Diante dessa circunstância, tem-se que a diferença apurada decorreu de descumprimento de normas do regulamento da empresa, oriundas da ausência dos depósitos diários de numerários das vendas realizadas (cláusula 10ª f. 42), de forma a imputar ao autor o cometimento de atos de indisciplina ou insubordinação, para os quais já havia sido anteriormente advertido.

A prova dos autos favorece a tese da reclamada no sentido de que (f. 24): "o reclamante, além de desrespeitar as normas da empresa, ao proceder a retenção de cheques recebidos de clientes por vários dias, deixava de disponibilizar crédito que a empresa poderia movimentar para os fins que se destinavam. E mais, ao depositar cheques pessoais na conta da empresa, restou evidenciado que o atraso do empregado em proceder os depósitos dos cheques recebidos diariamente se dava porque o Reclamante os depositava em sua conta pessoal".

Veja-se que a testemunha indicada pelo autor confirmou que "o vendedor tem a obrigação de depositar os valores recebidos dos clientes diariamente, quando se trata de pagamento à vista, sendo utilizado envelope fornecido pela reclamada e com o timbre da mesma para utilização do "caixa rápido" do Banco do Brasil",

Também não vinga a tese recursal de que as guias dos depósitos não eram fornecidas regularmente pela empresa.

Nesse aspecto, a prova oral confirma que "...já aconteceu de o depoente não ter envelope em determinado dia, quando comparecia ao escritório para receber o documento e efetuar o depósito" (sr. Paulo); "que os envelopes para depósito em conta são repassados semanalmente, mas não há número certo, sempre sendo suficiente no caso de depoente; que o depoente pode solicitar novos documentos através do chamado "carro-mãe"(sr. Renato).

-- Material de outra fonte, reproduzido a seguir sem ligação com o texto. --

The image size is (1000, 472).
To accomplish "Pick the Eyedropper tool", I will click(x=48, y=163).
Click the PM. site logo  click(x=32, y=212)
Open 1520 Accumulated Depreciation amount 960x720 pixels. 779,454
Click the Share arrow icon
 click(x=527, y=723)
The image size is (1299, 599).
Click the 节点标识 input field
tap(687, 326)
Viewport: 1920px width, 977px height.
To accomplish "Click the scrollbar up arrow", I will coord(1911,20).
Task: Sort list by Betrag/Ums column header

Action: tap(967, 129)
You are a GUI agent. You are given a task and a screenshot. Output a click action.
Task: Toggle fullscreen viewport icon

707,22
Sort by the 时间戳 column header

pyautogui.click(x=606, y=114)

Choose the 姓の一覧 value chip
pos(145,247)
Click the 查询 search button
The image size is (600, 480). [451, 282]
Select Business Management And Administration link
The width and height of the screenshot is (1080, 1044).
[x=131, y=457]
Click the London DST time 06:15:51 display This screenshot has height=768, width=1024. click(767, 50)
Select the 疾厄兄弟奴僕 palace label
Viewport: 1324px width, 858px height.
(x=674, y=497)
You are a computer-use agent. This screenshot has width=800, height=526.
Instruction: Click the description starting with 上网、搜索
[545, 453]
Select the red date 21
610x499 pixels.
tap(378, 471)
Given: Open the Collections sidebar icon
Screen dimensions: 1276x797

Em face do exposto, confirma-se o reiterado descumprimento pelo reclamante de normas da empresa atinentes ao depósito dos numerários recebidos pelas vendas efetuadas, comportamento revelador, quando nada, de ato de indisciplina (art. 482, alínea "h" da CLT), com prejuízo para o empregador. O próprio reclamante, em depoimento pessoal, assentiu com o seu procedimento irregular, tanto que, como ressaltado na sentença, "disse ao gerente da reclamada que este poderia dispensá-lo (o depoente) e compensar os débitos assumidos" (f. 146).

O reclamante tinha pleno conhecimento das normas da empresa, não se admitindo que reiteradamente ele as descumprisse sem que houvesse, para tanto, uma razão plausível.
Pontue-se que houve a gradação de caráter pedagógico das penas pelo empregador, pois o laborista foi por duas vezes advertido, por escrito, pelo descumprimento das normas de depósitos bancários (20.01.2006 e 15.04.2006, f. 45/46) e, não se emendando, reincidiu no descumprimento dessas normas. Assim, a conduta do reclamante revelou-se incompatível com a confiança que deve merecer o empregado, de tal sorte que os fatos confirmados pela prova dos autos, pela sua gravidade, autorizaram a sua despedida por justa causa, sem se cogitar de ter havido, de parte da empresa, rigor excessivo.

Nego provimento.





CONCLUSÃO



Conheço do recurso. No mérito, nego-lhe provimento.









FUNDAMENTOS PELOS QUAIS,





ACORDAM os Juízes do Tribunal Regional do Trabalho da Terceira Região, pela sua Oitava Turma, em, preliminarmente, à unanimidade, conhecer do recurso; no mérito, sem divergência, negar-lhe provimento.

Belo Horizonte, 28 de fevereiro de 2007.